- EXERCISE DETAILS -
Render the lines starting at the one containing "This screenshot has width=795, height=414." and ending at the last line as a Markdown table with the columns "Row" and "Line". Omit blank lines.

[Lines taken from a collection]
#####
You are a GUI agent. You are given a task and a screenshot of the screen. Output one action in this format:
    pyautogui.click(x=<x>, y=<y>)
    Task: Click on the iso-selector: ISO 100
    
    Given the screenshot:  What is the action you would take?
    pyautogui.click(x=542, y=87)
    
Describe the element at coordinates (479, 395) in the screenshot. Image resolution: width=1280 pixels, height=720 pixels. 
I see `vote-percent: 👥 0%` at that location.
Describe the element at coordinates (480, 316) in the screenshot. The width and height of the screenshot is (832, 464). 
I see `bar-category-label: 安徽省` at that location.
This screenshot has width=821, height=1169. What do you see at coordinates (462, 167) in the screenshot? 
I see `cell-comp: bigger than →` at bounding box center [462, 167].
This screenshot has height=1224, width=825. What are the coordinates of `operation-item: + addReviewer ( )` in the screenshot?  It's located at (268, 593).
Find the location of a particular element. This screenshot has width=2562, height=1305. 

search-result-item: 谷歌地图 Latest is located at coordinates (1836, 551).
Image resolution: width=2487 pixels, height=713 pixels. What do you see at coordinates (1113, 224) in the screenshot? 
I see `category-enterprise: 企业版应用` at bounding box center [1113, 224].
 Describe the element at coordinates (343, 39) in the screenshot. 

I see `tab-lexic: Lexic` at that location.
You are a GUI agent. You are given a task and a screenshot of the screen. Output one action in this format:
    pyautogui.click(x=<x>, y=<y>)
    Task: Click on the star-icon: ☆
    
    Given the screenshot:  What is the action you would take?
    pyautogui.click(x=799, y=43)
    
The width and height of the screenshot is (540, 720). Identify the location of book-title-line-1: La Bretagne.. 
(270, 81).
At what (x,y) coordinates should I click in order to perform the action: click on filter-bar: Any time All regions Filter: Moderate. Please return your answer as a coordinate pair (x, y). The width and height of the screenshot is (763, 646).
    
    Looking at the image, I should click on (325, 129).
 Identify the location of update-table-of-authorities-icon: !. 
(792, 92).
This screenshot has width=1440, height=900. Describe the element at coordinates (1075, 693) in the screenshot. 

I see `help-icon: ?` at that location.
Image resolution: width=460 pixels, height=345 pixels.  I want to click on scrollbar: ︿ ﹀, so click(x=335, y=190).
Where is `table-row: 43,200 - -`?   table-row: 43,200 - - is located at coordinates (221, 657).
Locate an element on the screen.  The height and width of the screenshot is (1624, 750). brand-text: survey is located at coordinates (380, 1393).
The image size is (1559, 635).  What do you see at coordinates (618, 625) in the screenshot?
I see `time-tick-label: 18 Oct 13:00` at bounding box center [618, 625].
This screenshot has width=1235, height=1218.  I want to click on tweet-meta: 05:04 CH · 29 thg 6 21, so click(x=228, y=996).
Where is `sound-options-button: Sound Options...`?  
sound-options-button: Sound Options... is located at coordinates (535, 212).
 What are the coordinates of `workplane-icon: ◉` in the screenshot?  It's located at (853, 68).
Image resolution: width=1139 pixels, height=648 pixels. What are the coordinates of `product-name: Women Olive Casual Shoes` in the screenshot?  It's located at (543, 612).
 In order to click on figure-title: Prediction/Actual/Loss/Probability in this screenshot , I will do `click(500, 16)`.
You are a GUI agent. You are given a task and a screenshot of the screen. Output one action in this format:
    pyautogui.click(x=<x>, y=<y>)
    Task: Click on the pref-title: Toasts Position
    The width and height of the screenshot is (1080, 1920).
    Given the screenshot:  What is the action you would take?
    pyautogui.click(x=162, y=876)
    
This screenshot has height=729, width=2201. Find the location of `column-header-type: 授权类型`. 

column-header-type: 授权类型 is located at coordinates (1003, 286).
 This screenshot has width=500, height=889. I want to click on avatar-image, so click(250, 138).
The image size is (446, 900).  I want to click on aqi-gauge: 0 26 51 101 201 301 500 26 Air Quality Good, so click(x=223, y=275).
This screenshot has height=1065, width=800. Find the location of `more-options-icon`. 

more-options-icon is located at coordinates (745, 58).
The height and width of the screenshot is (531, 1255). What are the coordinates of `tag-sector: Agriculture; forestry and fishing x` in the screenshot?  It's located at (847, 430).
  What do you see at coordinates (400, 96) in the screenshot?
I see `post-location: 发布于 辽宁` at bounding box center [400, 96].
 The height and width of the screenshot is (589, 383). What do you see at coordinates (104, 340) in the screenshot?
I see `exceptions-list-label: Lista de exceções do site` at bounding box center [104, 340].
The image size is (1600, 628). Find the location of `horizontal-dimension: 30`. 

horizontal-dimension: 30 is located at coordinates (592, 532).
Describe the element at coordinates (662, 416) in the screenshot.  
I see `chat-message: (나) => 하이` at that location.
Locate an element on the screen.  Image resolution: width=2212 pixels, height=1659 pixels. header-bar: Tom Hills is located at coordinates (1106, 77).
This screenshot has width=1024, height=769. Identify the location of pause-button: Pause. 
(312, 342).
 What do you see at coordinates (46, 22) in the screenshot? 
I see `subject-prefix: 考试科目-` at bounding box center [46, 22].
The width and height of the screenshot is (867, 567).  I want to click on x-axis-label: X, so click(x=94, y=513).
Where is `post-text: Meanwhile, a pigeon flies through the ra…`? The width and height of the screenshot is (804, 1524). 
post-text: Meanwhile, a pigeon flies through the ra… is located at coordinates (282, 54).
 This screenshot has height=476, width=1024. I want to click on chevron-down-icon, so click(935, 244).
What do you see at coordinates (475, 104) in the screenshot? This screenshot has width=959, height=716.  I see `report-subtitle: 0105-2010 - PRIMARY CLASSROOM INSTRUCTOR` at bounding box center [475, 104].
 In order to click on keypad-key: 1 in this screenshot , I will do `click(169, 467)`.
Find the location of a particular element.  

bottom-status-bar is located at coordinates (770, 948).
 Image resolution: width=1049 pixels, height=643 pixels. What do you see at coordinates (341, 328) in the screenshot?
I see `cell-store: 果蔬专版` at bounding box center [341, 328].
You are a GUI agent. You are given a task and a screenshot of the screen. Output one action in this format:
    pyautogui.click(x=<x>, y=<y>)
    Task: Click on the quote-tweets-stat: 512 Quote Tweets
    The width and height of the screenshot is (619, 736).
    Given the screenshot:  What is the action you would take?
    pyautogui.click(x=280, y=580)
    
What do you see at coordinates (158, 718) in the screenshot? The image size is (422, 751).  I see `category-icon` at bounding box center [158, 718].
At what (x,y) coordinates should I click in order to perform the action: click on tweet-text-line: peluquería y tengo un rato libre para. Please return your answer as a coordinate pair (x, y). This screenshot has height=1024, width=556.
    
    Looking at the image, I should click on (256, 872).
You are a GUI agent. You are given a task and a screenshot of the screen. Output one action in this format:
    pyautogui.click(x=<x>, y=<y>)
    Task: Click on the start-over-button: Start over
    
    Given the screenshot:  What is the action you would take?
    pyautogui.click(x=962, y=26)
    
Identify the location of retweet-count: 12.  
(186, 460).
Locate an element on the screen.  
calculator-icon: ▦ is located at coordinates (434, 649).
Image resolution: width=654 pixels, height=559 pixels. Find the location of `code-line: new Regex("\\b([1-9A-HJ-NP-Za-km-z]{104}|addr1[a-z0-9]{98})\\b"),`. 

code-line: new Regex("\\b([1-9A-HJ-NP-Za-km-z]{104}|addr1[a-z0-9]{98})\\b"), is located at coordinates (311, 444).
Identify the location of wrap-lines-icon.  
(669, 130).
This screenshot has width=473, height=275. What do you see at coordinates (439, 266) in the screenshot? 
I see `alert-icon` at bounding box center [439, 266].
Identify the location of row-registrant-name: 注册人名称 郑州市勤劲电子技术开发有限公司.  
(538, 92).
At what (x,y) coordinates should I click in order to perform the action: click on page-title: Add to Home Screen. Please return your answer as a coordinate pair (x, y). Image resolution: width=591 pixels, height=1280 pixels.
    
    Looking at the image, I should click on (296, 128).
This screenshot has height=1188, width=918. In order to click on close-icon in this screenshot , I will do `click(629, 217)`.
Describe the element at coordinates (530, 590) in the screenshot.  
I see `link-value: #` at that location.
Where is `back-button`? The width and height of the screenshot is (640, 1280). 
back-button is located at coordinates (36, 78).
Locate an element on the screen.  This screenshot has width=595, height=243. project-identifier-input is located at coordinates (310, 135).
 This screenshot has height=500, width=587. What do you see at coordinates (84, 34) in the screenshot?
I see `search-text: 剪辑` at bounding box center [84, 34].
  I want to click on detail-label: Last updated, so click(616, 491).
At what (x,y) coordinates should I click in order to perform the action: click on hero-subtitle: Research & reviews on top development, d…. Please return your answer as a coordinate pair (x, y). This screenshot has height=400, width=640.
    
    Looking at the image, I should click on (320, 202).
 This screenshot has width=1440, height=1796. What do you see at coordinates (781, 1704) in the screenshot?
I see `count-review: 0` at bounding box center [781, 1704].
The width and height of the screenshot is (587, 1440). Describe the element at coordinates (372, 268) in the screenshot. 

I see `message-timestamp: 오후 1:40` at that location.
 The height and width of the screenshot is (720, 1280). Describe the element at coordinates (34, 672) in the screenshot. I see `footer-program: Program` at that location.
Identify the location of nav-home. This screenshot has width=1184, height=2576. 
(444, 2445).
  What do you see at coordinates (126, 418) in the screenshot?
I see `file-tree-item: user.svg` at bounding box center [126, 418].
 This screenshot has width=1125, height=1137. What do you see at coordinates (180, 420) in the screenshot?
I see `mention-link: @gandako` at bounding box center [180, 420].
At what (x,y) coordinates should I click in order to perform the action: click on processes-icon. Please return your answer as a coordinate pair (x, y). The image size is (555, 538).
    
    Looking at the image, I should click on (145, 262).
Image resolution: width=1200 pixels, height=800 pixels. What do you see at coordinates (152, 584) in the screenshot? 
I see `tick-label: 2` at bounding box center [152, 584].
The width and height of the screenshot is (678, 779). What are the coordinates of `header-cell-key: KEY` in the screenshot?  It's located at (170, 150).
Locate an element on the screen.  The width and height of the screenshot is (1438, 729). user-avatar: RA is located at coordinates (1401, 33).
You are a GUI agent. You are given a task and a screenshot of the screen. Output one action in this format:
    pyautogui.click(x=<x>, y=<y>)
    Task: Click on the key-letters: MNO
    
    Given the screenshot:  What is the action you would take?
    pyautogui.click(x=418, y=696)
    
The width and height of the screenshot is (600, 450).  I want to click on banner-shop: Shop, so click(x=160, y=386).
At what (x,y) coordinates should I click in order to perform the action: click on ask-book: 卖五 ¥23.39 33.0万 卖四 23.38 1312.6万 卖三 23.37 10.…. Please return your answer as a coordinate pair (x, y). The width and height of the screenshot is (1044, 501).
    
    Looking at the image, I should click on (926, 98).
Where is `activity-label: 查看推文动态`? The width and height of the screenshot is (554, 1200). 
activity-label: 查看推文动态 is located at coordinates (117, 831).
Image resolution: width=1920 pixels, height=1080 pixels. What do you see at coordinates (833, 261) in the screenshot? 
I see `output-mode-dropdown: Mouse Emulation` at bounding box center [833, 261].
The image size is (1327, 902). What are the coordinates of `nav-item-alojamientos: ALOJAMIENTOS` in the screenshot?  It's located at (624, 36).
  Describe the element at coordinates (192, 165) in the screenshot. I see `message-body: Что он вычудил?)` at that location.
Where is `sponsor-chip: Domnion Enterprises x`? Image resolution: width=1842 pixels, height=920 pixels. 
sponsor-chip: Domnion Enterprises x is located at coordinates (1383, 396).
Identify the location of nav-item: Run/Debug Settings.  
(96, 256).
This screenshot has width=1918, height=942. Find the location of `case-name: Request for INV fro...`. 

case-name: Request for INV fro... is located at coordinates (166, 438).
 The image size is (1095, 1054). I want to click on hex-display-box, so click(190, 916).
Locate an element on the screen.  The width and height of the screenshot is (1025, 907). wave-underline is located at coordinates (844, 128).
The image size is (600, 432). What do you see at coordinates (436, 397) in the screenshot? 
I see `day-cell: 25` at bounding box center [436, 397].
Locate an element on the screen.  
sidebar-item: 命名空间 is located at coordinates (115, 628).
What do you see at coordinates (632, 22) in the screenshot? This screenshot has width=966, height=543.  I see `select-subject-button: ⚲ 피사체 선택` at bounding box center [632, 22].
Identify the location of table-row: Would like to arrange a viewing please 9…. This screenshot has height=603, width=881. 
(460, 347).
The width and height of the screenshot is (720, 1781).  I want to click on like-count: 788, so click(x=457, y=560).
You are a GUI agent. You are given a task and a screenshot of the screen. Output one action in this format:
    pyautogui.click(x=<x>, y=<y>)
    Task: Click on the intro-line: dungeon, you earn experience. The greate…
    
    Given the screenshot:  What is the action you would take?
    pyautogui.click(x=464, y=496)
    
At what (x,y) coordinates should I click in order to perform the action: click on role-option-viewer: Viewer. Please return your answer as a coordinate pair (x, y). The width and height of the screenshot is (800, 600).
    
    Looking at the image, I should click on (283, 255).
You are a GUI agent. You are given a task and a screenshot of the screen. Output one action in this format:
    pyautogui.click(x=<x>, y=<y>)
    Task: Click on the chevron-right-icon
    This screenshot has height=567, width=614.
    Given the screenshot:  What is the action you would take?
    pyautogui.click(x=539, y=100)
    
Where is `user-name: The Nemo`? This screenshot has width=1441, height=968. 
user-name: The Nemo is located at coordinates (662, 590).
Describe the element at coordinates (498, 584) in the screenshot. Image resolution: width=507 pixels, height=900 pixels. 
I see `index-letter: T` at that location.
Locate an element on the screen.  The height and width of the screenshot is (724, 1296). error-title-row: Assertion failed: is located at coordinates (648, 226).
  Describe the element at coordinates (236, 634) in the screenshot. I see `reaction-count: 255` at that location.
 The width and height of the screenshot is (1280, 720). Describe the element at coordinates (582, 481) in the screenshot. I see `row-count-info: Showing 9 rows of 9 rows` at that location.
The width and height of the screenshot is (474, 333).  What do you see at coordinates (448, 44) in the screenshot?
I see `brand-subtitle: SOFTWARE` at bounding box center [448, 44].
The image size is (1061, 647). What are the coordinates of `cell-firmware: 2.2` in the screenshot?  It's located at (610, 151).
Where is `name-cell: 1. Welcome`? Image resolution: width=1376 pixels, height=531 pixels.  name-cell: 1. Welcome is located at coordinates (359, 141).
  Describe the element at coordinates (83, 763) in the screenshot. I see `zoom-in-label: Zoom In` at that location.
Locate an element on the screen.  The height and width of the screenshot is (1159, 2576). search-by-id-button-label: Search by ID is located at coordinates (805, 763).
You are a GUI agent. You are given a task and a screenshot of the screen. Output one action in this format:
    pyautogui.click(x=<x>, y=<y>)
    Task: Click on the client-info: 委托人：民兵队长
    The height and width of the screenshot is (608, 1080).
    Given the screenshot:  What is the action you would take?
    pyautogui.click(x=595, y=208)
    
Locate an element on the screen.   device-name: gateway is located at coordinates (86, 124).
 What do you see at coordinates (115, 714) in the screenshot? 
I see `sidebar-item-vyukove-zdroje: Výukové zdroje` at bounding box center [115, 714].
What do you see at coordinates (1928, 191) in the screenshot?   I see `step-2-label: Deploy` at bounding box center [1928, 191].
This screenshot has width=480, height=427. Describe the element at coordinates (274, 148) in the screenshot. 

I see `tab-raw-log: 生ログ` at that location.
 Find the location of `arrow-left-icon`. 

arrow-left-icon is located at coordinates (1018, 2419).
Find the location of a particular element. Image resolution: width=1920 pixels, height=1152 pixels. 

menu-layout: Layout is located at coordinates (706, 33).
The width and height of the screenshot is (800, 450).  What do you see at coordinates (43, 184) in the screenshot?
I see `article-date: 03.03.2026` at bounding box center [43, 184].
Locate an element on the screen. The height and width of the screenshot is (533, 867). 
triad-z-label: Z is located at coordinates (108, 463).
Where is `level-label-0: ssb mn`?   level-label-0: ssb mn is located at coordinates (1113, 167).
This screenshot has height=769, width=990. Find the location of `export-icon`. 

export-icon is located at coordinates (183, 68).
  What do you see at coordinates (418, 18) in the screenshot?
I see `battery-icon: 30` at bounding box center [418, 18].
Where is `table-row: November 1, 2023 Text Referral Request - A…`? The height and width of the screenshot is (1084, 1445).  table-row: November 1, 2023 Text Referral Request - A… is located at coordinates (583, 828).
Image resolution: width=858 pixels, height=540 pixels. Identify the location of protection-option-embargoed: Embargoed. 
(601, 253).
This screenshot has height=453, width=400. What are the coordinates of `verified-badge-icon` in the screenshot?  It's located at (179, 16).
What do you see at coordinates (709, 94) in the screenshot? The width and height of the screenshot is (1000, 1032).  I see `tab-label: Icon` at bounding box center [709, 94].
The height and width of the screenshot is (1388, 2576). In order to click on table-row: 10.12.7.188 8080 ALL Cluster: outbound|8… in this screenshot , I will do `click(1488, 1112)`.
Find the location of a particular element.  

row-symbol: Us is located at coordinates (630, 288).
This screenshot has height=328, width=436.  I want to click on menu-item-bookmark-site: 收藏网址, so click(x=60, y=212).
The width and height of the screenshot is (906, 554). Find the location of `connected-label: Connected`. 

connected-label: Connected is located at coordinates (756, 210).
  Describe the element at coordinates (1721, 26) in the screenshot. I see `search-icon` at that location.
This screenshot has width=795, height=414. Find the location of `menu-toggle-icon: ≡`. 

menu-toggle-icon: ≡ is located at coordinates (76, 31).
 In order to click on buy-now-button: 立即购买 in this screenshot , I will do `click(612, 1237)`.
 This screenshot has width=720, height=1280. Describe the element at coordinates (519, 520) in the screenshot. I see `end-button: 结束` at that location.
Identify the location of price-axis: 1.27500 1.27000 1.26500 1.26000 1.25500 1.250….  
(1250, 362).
#####
- TASK OUTPUT -
| Row | Line |
|---|---|
| 1 | This screenshot has width=795, height=414. Find the location of `menu-toggle-icon: ≡`.  |
| 2 | menu-toggle-icon: ≡ is located at coordinates (76, 31). |
| 3 |  In order to click on buy-now-button: 立即购买 in this screenshot , I will do `click(612, 1237)`. |
| 4 |  This screenshot has width=720, height=1280. Describe the element at coordinates (519, 520) in the screenshot. I see `end-button: 结束` at that location. |
| 5 | Identify the location of price-axis: 1.27500 1.27000 1.26500 1.26000 1.25500 1.250….   |
| 6 | (1250, 362). |